Betancourt is one of the most high-profile victims of a half-century conflict that has claimed 260,000 lives and now finally appears to be nearing an end at peace talks between the government and the Revolutionary Armed Forces of Colombia (FARC).
She was kidnapped by the FARC in 2002 while campaigning for president in what was supposed to be a demilitarized zone, and was held in the jungle until she was rescued in an army operation in 2008.
She left for Europe after she was freed and has rarely returned to Colombia, but was back for a conference on reconciliation.
"I have just one plea for Colombia today: to dare to believe in itself and embrace with all the strength of its soul the grandiose prospect of peace," she said in an emotional speech during which she paused several times to choke back tears.
"There is nothing stronger than forgiveness to stop the dehumanization" of war, she said.
Betancourt, a former member of Colombia's Congress, told several stories from her time in captivity, including one about a guerrilla fighter who once asked her forgiveness for something he had said.
That small act of human connection helped her get through the "bad times," said Betancourt, 54.

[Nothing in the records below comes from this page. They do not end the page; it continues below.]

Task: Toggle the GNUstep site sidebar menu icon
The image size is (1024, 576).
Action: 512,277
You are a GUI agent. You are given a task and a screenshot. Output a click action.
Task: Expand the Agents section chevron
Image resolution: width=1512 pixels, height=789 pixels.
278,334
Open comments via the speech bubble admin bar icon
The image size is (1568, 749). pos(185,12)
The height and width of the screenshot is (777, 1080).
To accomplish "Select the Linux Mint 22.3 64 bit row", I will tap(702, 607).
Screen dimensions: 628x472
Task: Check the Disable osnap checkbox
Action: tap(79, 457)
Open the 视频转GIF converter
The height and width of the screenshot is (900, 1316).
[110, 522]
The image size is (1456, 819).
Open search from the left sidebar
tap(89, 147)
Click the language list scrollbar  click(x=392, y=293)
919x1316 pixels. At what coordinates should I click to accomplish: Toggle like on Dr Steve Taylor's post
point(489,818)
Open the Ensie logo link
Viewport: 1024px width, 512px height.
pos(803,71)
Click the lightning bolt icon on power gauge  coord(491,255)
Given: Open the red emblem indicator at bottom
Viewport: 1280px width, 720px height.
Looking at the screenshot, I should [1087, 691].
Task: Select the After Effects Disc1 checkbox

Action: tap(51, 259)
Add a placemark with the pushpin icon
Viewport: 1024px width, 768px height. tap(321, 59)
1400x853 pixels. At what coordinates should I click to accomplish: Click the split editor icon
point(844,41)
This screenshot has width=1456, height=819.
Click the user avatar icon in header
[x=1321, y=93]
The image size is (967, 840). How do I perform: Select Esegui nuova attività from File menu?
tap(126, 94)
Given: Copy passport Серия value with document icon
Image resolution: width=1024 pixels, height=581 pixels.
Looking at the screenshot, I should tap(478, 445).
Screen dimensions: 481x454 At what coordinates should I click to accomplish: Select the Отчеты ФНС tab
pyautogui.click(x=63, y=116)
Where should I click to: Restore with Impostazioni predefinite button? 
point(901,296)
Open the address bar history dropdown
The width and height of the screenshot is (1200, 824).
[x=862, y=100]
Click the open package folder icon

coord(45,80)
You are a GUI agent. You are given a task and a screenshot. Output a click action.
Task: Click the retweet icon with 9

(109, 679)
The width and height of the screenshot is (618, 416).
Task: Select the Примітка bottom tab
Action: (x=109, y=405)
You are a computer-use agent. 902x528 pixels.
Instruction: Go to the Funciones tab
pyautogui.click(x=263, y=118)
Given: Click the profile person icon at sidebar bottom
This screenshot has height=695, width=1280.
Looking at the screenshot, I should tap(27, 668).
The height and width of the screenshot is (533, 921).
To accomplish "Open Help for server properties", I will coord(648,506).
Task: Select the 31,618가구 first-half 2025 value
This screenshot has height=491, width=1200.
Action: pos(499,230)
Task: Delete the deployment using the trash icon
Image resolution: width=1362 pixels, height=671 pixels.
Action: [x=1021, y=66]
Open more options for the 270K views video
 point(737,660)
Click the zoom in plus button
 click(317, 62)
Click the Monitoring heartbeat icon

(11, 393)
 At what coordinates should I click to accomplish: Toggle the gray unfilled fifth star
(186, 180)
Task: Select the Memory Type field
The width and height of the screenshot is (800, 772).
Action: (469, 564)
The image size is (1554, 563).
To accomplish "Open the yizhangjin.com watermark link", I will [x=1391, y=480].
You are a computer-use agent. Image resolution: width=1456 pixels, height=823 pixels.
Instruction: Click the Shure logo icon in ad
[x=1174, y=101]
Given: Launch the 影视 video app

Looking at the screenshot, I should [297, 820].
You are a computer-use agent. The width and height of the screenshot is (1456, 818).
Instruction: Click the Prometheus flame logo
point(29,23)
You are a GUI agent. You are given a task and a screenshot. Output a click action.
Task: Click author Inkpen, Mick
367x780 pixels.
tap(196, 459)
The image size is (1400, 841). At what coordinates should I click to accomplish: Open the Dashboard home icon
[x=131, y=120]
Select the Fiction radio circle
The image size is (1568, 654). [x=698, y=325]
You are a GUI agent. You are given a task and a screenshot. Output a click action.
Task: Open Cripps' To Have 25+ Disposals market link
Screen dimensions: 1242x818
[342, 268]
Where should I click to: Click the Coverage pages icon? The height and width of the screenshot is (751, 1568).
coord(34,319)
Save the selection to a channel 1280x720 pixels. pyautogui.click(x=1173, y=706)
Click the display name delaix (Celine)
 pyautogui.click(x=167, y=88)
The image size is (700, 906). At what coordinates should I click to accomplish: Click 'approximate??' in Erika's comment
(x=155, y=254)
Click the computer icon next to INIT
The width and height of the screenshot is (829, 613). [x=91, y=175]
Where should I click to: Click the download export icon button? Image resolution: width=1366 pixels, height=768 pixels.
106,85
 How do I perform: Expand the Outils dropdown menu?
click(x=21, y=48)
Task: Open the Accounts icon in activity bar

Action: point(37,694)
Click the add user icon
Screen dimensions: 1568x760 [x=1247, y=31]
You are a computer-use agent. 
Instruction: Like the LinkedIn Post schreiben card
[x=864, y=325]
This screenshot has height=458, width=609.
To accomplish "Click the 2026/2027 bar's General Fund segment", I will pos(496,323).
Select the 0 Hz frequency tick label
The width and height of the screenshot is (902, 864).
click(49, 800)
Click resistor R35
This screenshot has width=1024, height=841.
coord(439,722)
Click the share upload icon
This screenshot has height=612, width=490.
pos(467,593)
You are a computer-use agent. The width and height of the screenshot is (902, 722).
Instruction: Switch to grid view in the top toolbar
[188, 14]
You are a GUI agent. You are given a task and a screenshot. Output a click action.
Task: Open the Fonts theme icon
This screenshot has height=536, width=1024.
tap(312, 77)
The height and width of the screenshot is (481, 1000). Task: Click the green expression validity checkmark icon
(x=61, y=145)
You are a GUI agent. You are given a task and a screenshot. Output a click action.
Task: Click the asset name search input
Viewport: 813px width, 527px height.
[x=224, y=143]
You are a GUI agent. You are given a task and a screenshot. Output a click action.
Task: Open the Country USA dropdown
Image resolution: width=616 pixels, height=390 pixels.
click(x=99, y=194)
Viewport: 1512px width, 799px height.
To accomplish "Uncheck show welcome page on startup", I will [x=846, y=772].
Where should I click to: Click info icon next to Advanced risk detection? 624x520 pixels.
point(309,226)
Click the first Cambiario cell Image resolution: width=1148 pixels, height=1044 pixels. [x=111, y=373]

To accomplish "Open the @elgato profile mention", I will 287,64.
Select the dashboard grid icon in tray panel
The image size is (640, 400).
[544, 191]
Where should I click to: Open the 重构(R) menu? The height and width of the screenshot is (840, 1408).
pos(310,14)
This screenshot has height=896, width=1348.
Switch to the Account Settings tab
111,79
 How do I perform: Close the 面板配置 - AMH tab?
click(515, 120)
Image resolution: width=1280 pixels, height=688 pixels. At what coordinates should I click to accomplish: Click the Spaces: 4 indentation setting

Turning to the peace talks launched in 2012, she said there was no reason Colombians could not have justice for the atrocities perpetrated in the conflict, which rights groups say have been committed on all sides.
"We as a society aspire to (a peace deal in which) there is no impunity. They, the FARC, need security before the justice system. Both ambitions are fair and they are not incompatible," she said.
"The possibility of a transitional justice system is a creative and mature proposal to solve this equation."
Colombian President Juan Manuel Santos and FARC leader Timoleon Jimenez announced a landmark deal last September on post-conflict justice that provided for special courts and reduced sentences for those who admit their crimes.
They said the deal would pave the way to end the conflict within six months, but the date has passed and a final peace accord remains elusive.